When they parted at the seaside Hilland was called to the far West by important business interests. In response to his earnest pleas, in which he movingly portrayed his loneliness in a rude mining village, she said he might write to her occasionally, and he had written so quietly and sensibly, so nearly as a friend might address a friend, that she felt there could be no harm in a correspondence of this character. During the winter season their letters had grown more frequent, and he with consummate skill had gradually tinged his words with a warmer hue. She smiled at his artifice. There was no longer any need of it, for by the wood fire, when all the house was still and wrapped in sleep, she had become fully revealed unto herself. She found that she had a woman's heart, and that she had given it irrevocably to Warren Hilland.

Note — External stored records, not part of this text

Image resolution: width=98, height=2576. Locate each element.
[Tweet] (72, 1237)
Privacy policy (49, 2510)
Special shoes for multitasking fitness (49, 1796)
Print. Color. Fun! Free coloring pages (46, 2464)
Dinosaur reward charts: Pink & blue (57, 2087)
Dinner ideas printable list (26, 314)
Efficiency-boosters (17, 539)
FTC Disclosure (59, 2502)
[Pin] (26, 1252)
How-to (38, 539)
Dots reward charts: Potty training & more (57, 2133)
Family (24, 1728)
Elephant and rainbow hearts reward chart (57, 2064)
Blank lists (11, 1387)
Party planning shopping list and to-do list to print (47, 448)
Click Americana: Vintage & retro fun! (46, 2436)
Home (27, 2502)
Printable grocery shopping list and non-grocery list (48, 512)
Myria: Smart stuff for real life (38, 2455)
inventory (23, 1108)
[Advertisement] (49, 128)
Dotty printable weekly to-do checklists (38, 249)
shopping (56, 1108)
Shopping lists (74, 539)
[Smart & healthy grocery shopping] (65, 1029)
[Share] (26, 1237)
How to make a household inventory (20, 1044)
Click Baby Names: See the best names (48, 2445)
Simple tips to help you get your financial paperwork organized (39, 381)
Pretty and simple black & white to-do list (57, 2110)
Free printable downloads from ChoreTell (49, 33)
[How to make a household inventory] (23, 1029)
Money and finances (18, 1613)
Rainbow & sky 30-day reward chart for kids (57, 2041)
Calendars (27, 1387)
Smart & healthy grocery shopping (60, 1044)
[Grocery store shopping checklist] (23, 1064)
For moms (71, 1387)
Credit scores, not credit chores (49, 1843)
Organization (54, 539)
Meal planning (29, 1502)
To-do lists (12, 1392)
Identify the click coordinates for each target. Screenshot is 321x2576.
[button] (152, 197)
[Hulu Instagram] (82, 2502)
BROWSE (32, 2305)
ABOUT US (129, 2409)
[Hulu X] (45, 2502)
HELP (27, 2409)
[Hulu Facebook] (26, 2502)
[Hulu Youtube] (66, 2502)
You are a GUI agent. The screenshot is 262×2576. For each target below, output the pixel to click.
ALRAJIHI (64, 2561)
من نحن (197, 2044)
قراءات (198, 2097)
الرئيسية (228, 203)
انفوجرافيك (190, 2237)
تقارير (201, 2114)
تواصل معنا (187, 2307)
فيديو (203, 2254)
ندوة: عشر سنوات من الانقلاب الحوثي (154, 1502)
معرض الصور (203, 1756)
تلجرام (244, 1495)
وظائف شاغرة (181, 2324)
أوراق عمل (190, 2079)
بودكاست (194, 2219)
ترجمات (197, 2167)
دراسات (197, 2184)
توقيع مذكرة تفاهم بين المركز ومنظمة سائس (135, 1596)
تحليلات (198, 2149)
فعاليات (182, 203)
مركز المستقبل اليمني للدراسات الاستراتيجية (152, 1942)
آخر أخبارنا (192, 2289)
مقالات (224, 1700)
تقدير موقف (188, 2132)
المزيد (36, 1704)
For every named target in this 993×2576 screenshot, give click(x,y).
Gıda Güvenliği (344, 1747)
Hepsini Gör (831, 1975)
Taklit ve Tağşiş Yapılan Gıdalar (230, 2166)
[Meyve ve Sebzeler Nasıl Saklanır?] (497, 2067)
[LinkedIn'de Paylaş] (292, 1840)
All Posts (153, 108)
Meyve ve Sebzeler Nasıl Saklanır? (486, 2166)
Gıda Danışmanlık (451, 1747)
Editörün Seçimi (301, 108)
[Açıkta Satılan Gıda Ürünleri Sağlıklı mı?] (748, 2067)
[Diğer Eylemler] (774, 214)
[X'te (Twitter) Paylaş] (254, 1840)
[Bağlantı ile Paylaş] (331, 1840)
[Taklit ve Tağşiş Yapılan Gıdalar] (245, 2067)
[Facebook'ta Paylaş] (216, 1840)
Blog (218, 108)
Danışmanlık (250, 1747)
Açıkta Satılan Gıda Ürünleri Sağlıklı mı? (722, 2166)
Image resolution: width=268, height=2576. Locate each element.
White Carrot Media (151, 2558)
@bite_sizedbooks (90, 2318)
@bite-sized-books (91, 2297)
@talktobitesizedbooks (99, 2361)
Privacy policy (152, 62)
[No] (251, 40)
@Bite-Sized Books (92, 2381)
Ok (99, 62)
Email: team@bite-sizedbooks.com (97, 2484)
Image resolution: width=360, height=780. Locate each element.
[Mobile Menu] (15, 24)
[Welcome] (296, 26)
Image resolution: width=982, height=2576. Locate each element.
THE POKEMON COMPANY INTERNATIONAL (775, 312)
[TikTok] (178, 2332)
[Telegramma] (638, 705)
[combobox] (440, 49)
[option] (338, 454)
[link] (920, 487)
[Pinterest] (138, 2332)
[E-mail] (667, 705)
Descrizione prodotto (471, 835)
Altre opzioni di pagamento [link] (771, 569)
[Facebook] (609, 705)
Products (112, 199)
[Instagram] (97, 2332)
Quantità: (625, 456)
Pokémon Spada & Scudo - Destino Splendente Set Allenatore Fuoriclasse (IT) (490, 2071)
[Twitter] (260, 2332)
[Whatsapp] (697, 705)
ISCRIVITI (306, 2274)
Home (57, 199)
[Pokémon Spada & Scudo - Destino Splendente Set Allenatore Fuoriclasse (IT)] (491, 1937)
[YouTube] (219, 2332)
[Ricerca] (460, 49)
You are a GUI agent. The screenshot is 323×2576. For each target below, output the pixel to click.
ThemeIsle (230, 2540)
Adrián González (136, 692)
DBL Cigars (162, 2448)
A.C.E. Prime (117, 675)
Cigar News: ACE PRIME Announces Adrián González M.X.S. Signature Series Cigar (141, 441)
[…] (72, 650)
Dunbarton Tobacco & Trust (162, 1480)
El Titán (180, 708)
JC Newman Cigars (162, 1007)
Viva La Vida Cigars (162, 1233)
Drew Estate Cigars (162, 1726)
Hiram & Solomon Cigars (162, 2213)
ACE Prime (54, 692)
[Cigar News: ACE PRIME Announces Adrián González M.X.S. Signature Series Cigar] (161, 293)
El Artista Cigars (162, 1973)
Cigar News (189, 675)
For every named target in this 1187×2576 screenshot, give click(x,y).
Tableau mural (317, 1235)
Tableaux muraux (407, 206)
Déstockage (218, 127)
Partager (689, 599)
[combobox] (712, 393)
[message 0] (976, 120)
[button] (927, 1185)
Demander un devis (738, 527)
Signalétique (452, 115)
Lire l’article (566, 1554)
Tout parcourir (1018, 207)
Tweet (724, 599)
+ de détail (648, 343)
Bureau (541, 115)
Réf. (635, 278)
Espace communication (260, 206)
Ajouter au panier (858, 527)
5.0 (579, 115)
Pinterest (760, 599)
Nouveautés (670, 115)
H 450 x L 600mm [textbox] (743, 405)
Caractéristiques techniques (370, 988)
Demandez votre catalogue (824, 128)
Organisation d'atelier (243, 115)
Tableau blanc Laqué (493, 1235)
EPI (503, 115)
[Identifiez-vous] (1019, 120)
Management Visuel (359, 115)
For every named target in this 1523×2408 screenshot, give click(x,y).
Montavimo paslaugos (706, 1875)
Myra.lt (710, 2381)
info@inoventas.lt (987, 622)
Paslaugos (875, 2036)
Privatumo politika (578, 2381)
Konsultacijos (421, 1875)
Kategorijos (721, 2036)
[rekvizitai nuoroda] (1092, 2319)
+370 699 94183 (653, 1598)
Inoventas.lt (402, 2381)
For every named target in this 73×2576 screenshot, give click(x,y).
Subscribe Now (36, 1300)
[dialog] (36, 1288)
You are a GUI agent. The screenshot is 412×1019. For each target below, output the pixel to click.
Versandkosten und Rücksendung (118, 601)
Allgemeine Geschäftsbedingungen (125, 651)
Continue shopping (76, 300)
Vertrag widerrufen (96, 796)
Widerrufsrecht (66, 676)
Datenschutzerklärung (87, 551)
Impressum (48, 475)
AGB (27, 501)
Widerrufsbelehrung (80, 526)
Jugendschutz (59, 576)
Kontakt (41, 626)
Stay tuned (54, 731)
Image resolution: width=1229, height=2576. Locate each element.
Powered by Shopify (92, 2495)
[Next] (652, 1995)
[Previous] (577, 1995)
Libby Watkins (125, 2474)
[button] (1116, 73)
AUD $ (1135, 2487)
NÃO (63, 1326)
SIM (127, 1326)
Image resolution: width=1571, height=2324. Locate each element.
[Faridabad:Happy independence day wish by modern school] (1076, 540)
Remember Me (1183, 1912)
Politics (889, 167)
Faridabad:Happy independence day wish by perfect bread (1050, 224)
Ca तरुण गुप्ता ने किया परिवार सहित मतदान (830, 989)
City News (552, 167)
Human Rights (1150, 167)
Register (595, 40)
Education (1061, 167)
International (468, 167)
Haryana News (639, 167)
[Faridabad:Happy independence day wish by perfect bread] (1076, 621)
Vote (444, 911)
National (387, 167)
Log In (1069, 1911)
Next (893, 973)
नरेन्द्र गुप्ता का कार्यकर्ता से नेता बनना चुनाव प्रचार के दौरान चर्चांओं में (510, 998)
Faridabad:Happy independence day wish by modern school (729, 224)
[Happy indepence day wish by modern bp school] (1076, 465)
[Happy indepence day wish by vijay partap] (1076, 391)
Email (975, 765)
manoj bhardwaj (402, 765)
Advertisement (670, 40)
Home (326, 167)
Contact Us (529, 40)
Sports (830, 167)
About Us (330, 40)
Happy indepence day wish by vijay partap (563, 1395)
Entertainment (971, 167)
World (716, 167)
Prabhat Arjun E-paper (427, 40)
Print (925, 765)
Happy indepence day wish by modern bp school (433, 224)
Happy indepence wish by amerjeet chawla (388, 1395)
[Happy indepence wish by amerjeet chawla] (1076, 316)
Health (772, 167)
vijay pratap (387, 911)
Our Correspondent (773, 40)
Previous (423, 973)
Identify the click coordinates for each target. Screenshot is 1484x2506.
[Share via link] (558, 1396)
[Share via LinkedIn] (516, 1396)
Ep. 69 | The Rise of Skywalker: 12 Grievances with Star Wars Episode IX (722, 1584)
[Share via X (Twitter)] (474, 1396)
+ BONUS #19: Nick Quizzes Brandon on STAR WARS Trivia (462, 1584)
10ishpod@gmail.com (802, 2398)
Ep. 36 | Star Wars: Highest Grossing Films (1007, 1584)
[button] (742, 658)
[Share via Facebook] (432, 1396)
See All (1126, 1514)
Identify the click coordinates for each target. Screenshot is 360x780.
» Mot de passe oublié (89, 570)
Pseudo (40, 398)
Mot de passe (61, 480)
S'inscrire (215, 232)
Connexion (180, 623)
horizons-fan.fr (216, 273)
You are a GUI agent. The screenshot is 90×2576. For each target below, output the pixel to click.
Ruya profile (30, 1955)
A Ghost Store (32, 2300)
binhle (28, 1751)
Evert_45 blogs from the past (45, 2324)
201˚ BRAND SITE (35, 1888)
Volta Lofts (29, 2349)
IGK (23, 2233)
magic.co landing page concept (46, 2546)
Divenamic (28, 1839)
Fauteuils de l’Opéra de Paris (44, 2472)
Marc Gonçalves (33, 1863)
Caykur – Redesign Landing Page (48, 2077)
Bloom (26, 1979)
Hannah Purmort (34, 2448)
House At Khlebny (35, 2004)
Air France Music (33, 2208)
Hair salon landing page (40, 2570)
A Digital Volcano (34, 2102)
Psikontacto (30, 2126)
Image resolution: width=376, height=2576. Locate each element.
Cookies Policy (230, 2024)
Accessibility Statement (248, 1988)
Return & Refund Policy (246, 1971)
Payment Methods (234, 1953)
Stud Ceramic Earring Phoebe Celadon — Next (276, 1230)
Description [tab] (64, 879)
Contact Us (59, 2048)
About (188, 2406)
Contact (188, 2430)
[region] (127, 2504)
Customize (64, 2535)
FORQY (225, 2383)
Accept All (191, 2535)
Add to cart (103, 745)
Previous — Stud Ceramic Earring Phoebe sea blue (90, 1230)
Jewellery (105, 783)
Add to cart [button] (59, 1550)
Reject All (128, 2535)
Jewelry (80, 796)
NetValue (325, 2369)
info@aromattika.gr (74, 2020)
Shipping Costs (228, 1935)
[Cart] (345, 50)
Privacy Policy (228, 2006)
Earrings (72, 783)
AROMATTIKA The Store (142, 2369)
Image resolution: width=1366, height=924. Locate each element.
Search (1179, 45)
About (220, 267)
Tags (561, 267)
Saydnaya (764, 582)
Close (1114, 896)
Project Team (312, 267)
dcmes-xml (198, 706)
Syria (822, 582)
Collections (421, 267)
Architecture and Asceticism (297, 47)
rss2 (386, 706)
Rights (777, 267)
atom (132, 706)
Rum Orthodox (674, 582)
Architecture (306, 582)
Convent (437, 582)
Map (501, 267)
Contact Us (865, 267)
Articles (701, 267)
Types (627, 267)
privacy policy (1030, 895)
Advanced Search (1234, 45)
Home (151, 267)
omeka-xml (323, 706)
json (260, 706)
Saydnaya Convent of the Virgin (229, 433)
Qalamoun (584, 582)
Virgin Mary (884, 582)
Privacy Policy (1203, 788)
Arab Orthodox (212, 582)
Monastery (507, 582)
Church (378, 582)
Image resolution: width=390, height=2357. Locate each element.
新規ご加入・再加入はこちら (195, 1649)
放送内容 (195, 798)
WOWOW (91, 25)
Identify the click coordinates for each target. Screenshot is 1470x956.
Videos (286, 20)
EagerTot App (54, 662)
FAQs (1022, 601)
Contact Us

She did not tell him so—far from it. The secret seemed so strange, so wonderful, so exquisite in its blending of pain and pleasure, that she did not tell any one. Hers was not the nature that could babble of the heart's deepest mysteries to half a score of confidants. To him first she would make the supreme avowal that she had become his by a sweet compulsion that had at last proved irresistible, and even he must again seek that acknowledgment directly, earnestly. He was left to gather what hope he could from the fact that she did not resent his warmer expressions, and this leniency from a girl like Grace St. John meant so much to him that he did gather hope daily. Her letters were not nearly so frequent as his, but when they did come he fairly gloated over them. They were so fresh, crisp and inspiring that they reminded him of the seaside breezes that had quickened his pulses with health and pleasure during the past summer. She wrote in an easy, gossiping style of the books she was reading; of the good things in the art and literary journals, and of such questions of the day as would naturally interest her, and he so gratefully assured her that by this course she kept him within the pale of civilization, that she was induced to write oftener. In her effort to gather material that would interest him, life gained a new and richer zest, and she learned how the kindling flame within her heart could illumine even common things. Each day brought such a wealth of joy that it was like a new and glad surprise. The page she read had not only the interest imparted to it by the author, but also the far greater charm of suggesting thoughts of him or for him; and so began an interchange of books and periodicals, with pencillings, queries, marks of approval and disapproval. "I will show him," she had resolved, "that I am not a doll to be petted, but a woman who can be his friend and companion."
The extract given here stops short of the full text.